2 Timothy 2:17-18 . . . Among them are Hymenaeus and Philetus, [18] who have swerved from the truth . . .

Hebrews 3:12-14 Take care, brethren, lest there be in any of you an evil, unbelieving heart, leading you to fall away from the living God. But exhort one another every day . . . that none of you may be hardened by the deceitfulness of sin. For we share in Christ, if only we hold our first confidence firm to the end.

Hebrews 6:4-6 For it is impossible to restore again to repentance those who have once been enlightened, who have tasted the heavenly gift, and have become partakers of the Holy Spirit, and have tasted the goodness of the word of God, and the powers of the age to come, if they then commit apostasy . . .

Hebrews 10:26-29, 36, 39 For if we sin deliberately after receiving the knowledge of the truth, there no longer remains a sacrifice for sins, [27] but a fearful prospect of judgment, and a fury of fire which will consume the adversaries. [28] A man who has violated the law of Moses dies without mercy at the testimony of two or three witnesses. [29] How much worse punishment do you think will be deserved by the man who has spurned the Son of God, and profaned the blood of the covenant by which he was sanctified, and outraged the Spirit of grace? . . . [36] For you have need of endurance, so that you may do the will of God and receive what is promised. . . . [39] But we are not of those who shrink back and are destroyed, but of those who have faith and keep their souls.

2 Peter 2:15, 20-21 Forsaking the right way they have gone astray; they have followed the way of Balaam, . . . For if, after they have escaped the defilements of the world through the knowledge of our Lord and Saviour Jesus Christ, they are again entangled in them and overpowered, the last state has become worse for them than the first. For it would have been better for them never to have known the way of righteousness than after knowing it to turn back from the holy commandment delivered to them.

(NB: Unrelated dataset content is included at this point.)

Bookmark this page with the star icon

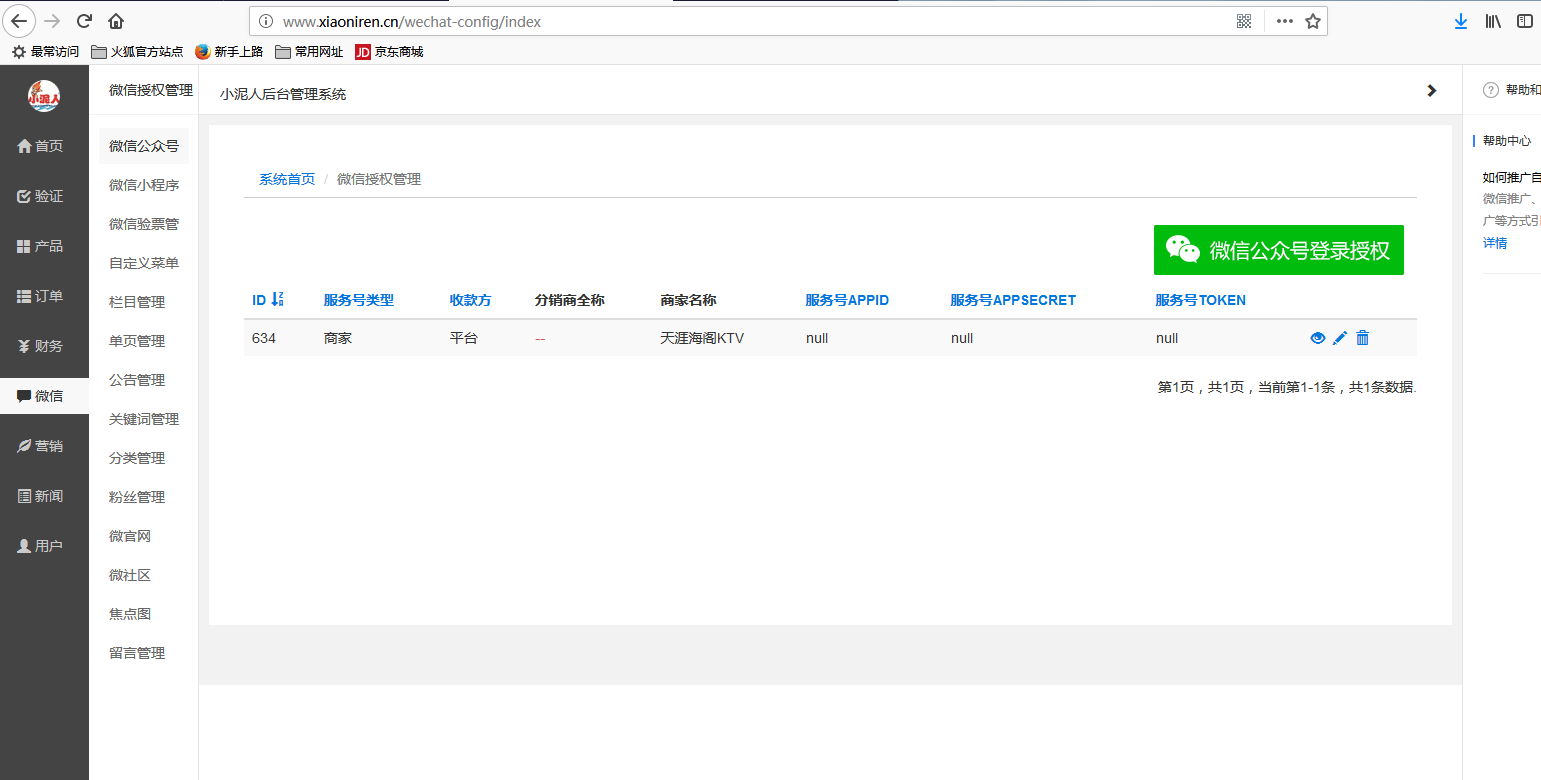point(1313,21)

Revelation 2:4-5 But I have this against you, that you have abandoned the love you had at first. [5] Remember then from what you have fallen, repent and do the works you did at first. If not, I will come to you and remove your lampstand from its place, unless you repent.

Paul in his 2nd epistle to Timothy strongly implies that his salvation was conditional upon his perseverance and observance of God’s laws and a steadfast faith. This in turn is a different thing from the notion of achieving salvation and eternal security in one instant:

2 Timothy 4:7-8 I have fought the good fight, I have finished the race, I have kept the faith. [8] Henceforth there is laid up for me the crown of righteousness, . . .

Paul didn’t say, “I knew I was saved on such-and-such a date, because it is by faith alone and has nothing to do with works or sanctification.” No! He didn’t explain this as a typical evangelical Protestant like Jason would. He worked! He “fought” and “finished the race” and “kept [not just believed] the faith”. These all involve time and perseverance. And as a result, he states, “Henceforth there is laid up for me the crown of righteousness.”

For Paul, salvation is a “both/and” synergistic proposition, not “either/or” (God does all, man can and does do nothing to attain it). So he writes that “he is able to guard until that Day what has been entrusted to me” (2 Tim 1:12), but also writes “guard the truth that has been entrusted to you by the Holy Spirit who dwells within us” (2 Tim 1:14). God works, and so do we, enabled by His grace.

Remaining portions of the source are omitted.